— start INPUT ROWS —
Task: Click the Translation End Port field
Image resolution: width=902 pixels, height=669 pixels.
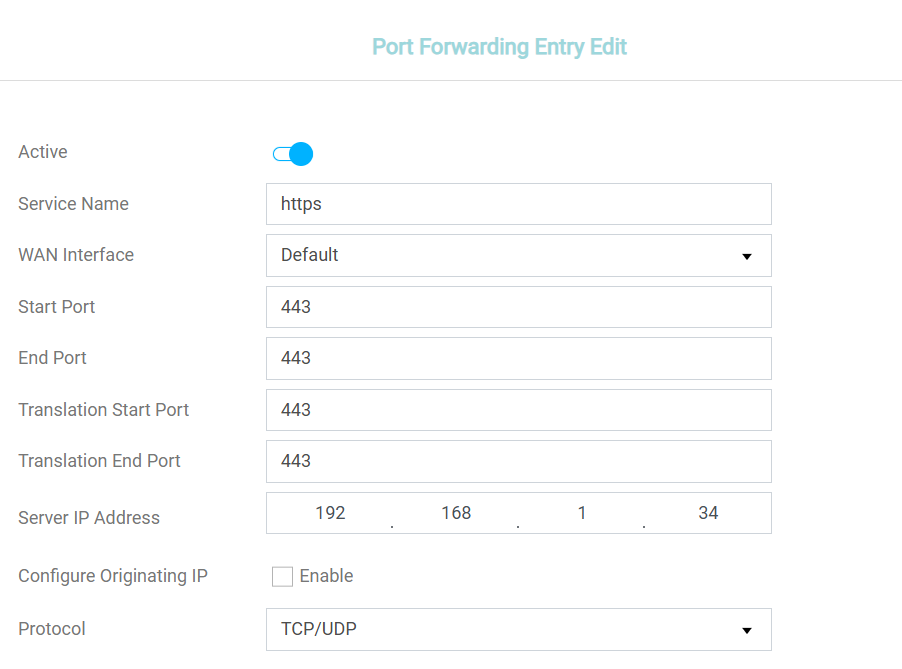Action: (518, 461)
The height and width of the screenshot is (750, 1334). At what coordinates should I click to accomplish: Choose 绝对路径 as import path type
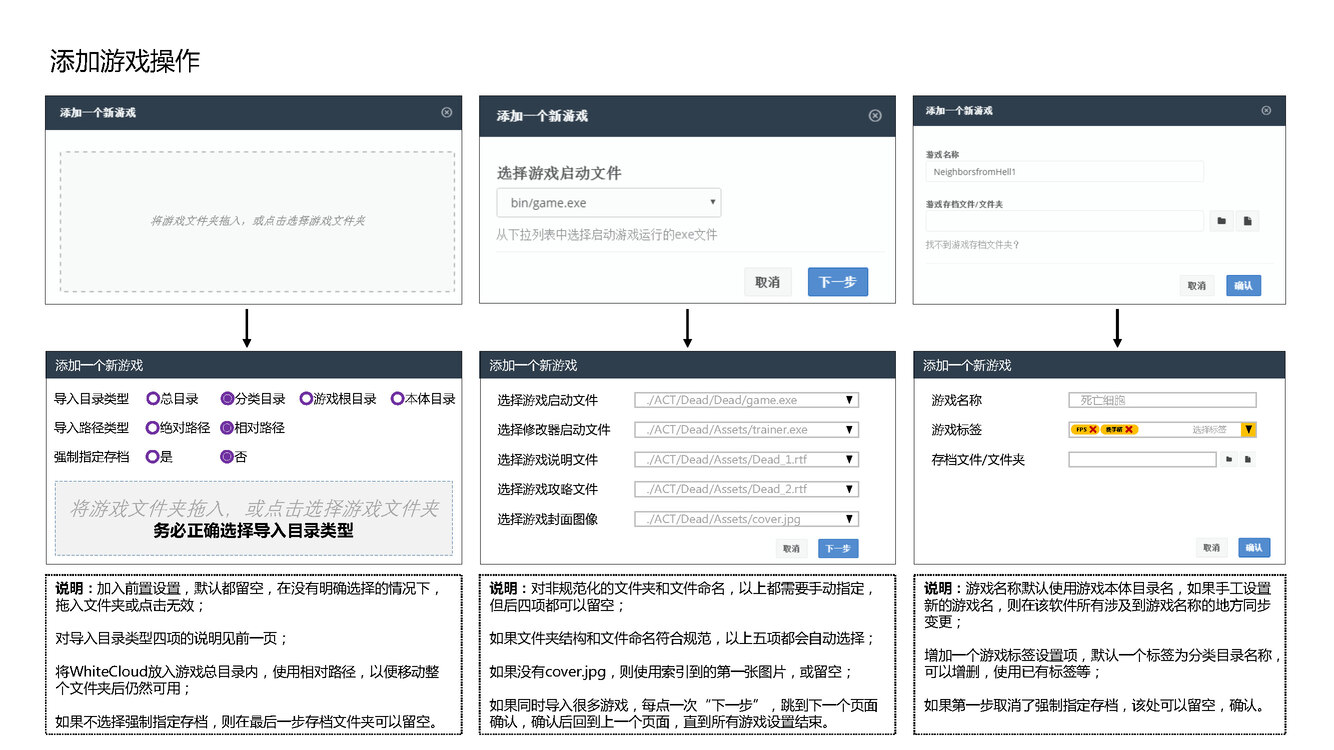153,428
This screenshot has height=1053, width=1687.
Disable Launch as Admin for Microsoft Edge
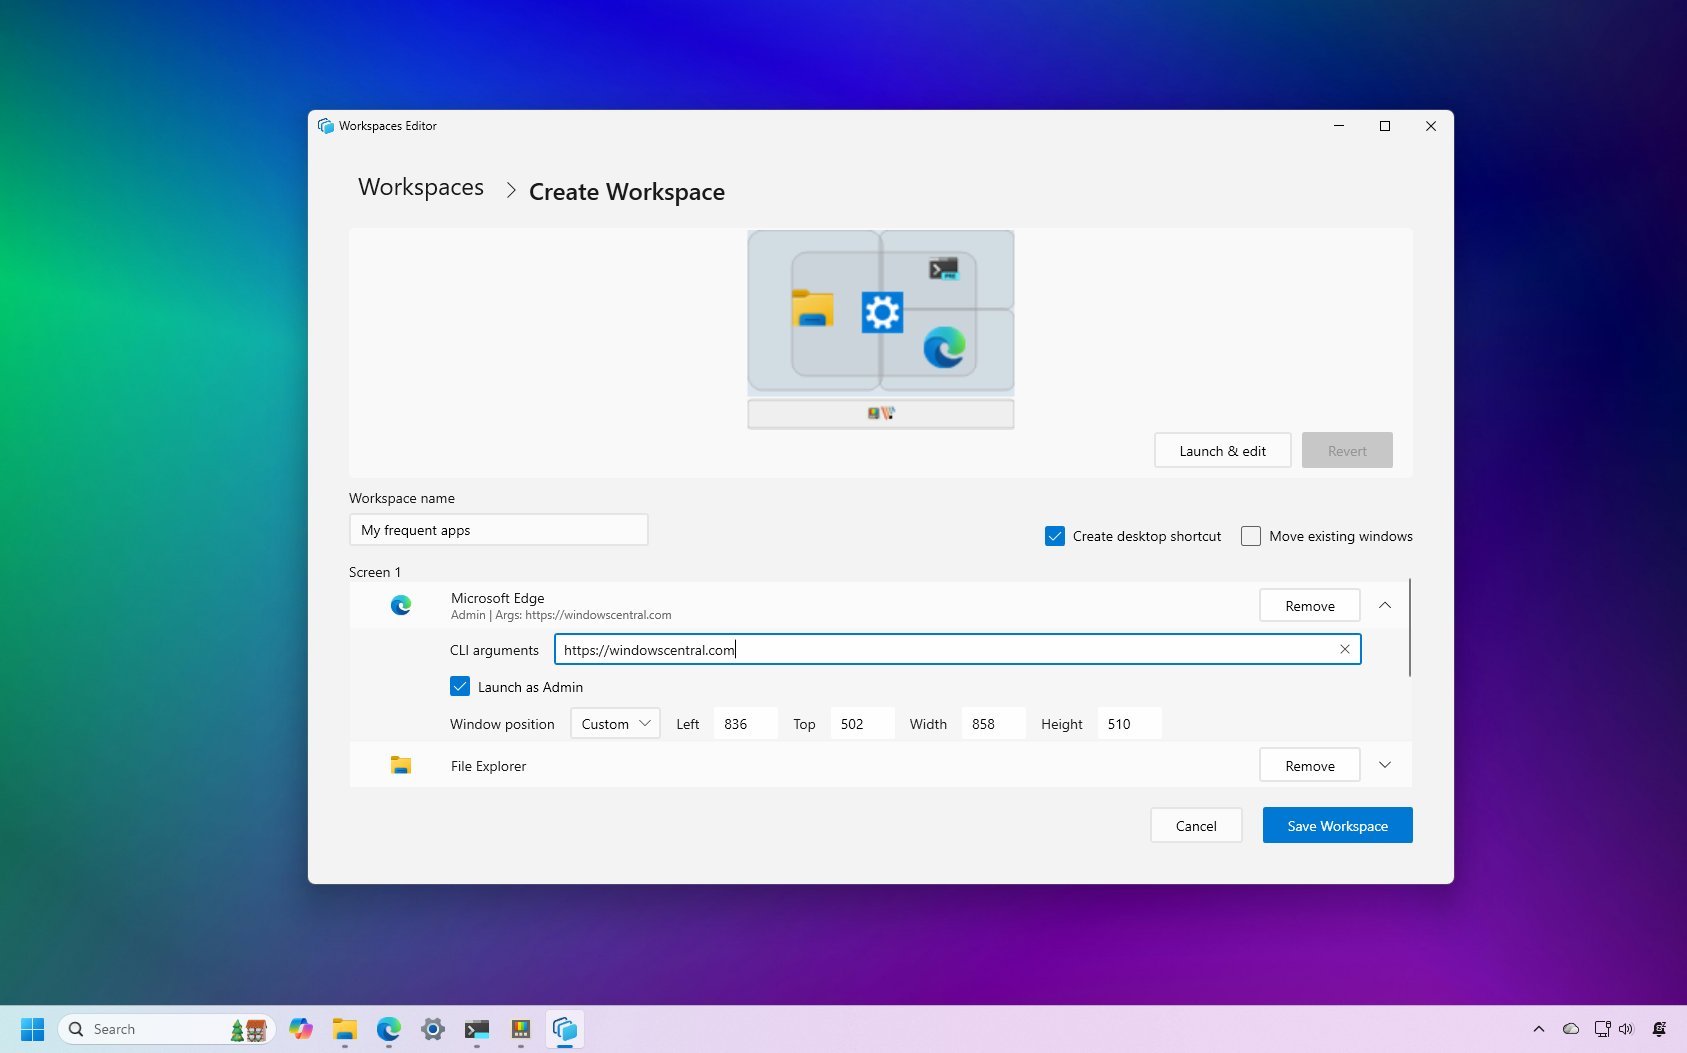[460, 686]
— end INPUT ROWS —
YOUR TASK → Please arrange every line of the records above as a numbered list, skipping any blank lines and leaving out the pictures.

SOLUTION →
1. Task: Click the Translation End Port field
2. Image resolution: width=902 pixels, height=669 pixels.
3. Action: (518, 461)
4. The height and width of the screenshot is (750, 1334). At what coordinates should I click to accomplish: Choose 绝对路径 as import path type
5. 153,428
6. This screenshot has height=1053, width=1687.
7. Disable Launch as Admin for Microsoft Edge
8. [460, 686]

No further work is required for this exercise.